I guess if I continue working I have to, but if I retired early I guess I would get a large CPP until 65 when the survivor's pension is reduced.

It sure is a struggle to figure out an income stream into retirement.


----------



## fraser

My understanding is that for some people, these rules are one of the reasons to take CPP early.


----------



## KiraFG

I'm in a similar position as Karen. I was on CPP Survivor pension and then when I turned 62, started to collect my own as well.

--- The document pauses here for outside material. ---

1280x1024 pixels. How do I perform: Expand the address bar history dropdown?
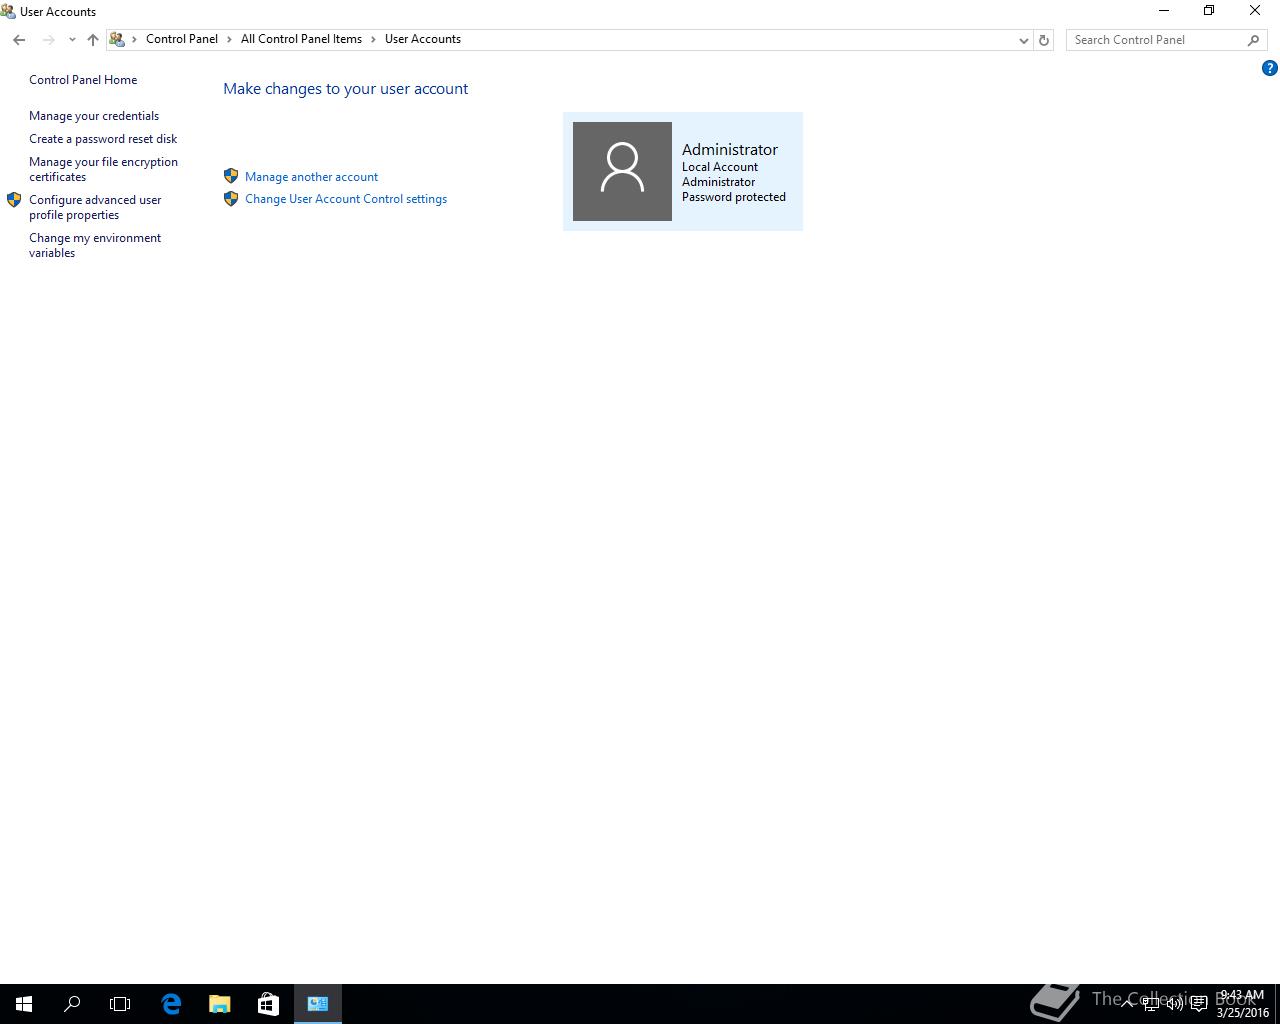1023,40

Karen, when you turned 65, did your total CPP amount go down or did they just adjust the proportion of what was the survivor portion and what was your own, with the total remaining the same?


----------



## KiraFG

I forgot to mention, my total CPP cheque (both survivor's and my own) is under the maximum.


----------



## Karen

Kira, I've been looking up my records to try to answer your question, but it's kind of confusing because the amounts change every year with the cost of living increase. But these are the amounts given in three letters I had from Service Canada:

January 2004 (following my husband's death): Surivor's pension only - $320.01 
August 2006 (when I retired and started receiving my own CPP): My pension - $737.69; Survivor's pension - $194.02 for a total of $931.71
May 2008 (when I turned 65): My pension - $795.92; Survivor's pension: $28.38 for a total of $824.30

So my total pension did go down by a little more than $100 and the reduction was in the survivor's benefit, but it's doesn't appear to be that straightforward. That's when I asked for the formula and was told it was too complicated. Is this more or less what happened to you too?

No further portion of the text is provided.